This loop excludes the possibility of taking all remaining elements as a single group when groups_left > 1. The loop should actually go up to and include array_length:

# CORRECT - considers all valid partitions
for end_idx in range(start_idx + 1, array_length + 1):
    # ... calculate average and recurse

Why this matters: Without this fix, you miss valid partitions where the current group extends to the end of the array, potentially missing the optimal solution.

2. Integer Division Instead of Float Division

In Python 2 or when using floor division, you might accidentally use integer division:

# INCORRECT - loses precision
current_average = (prefix_sum[end_idx] - prefix_sum[start_idx]) // (end_idx - start_idx)

Always ensure you're using float division:

# CORRECT - maintains precision
current_average = (prefix_sum[end_idx] - prefix_sum[start_idx]) / (end_idx - start_idx)

3. Incorrect Prefix Sum Indexing

A common mistake is misunderstanding how prefix sums work:

# INCORRECT - wrong sum calculation
current_sum = prefix_sum[end_idx - 1] - prefix_sum[start_idx]

The correct indexing for getting sum from index i to j-1 is:

# CORRECT - proper prefix sum usage
current_sum = prefix_sum[j] - prefix_sum[i]

4. Missing Edge Case: k ≥ n

When k is greater than or equal to the array length, the optimal solution is to put each element in its own group (maximizing the sum since each element becomes its own average). Not handling this can lead to unnecessary computation:

# OPTIMIZATION - handle special case
if k >= len(nums):
    return sum(nums)  # Each element in its own group

Complete Corrected Solution:

class Solution:
    def largestSumOfAverages(self, nums: List[int], k: int) -> float:
        from functools import cache
        from itertools import accumulate
      
        n = len(nums)
      
        # Edge case optimization
        if k >= n:
            return float(sum(nums))
      
        prefix_sum = list(accumulate(nums, initial=0))
      
        @cache
        def dp(i: int, k: int) -> float:
            if i == n:
                return 0
          
            if k == 1:
                return (prefix_sum[n] - prefix_sum[i]) / (n - i)
          
            max_score = 0
            # CRITICAL FIX: range should go to n+1, not n
            for j in range(i + 1, n + 1):
                avg = (prefix_sum[j] - prefix_sum[i]) / (j - i)
                remaining = dp(j, k - 1)
                max_score = max(max_score, avg + remaining)
          
            return max_score
      
        return dp(0, k)

|---|

**GOALS:**
1. For each statement about the pitfalls excerpt, answer yes or no depending on whether the excerpt agrees, and quote the words that decide it. (a) Floor division is recommended to maintain precision. (b) When k is greater than or equal to the array length, the optimal solution puts each element in its own group. (c) The corrected loop's range should stop before array_length.
2. Give every numbered heading in the pitfalls excerpt, including its number.

**GIVEN INFORMATION:**

|---|

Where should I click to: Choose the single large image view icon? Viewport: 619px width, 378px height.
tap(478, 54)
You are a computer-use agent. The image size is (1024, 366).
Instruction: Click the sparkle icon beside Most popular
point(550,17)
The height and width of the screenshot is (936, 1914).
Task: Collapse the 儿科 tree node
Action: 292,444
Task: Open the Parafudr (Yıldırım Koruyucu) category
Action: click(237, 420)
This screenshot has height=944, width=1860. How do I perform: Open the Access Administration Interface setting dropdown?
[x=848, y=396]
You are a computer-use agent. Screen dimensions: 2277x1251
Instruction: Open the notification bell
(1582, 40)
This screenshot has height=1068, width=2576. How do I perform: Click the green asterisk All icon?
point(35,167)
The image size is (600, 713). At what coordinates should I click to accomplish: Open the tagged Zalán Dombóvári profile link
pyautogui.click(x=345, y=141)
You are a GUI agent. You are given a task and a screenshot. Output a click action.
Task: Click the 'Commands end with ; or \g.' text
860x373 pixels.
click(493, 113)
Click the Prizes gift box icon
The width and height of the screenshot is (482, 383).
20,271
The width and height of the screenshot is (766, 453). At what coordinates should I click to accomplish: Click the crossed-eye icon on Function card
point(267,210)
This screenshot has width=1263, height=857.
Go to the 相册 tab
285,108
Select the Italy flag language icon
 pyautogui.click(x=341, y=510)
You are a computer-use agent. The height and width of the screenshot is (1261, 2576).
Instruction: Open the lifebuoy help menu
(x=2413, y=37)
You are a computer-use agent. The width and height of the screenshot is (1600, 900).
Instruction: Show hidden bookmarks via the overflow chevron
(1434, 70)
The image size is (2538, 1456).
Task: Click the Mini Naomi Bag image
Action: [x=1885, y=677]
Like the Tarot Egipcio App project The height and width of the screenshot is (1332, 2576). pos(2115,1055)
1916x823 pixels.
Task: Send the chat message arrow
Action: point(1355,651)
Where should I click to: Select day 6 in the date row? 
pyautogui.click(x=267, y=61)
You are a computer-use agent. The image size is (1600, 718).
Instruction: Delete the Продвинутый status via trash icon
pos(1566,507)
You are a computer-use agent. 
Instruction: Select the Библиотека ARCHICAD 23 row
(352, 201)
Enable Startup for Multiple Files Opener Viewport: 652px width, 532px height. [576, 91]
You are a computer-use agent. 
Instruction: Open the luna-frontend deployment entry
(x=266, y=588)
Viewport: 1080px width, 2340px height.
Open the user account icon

|---|

**RESULTS FOR EACH TASK:**
1.
(a) No: "Always ensure you're using float division"
(b) Yes: "the optimal solution is to put each element in its own group"
(c) No: "The loop should actually go up to and include array_length"

2.
2. Integer Division Instead of Float Division
3. Incorrect Prefix Sum Indexing
4. Missing Edge Case: k ≥ n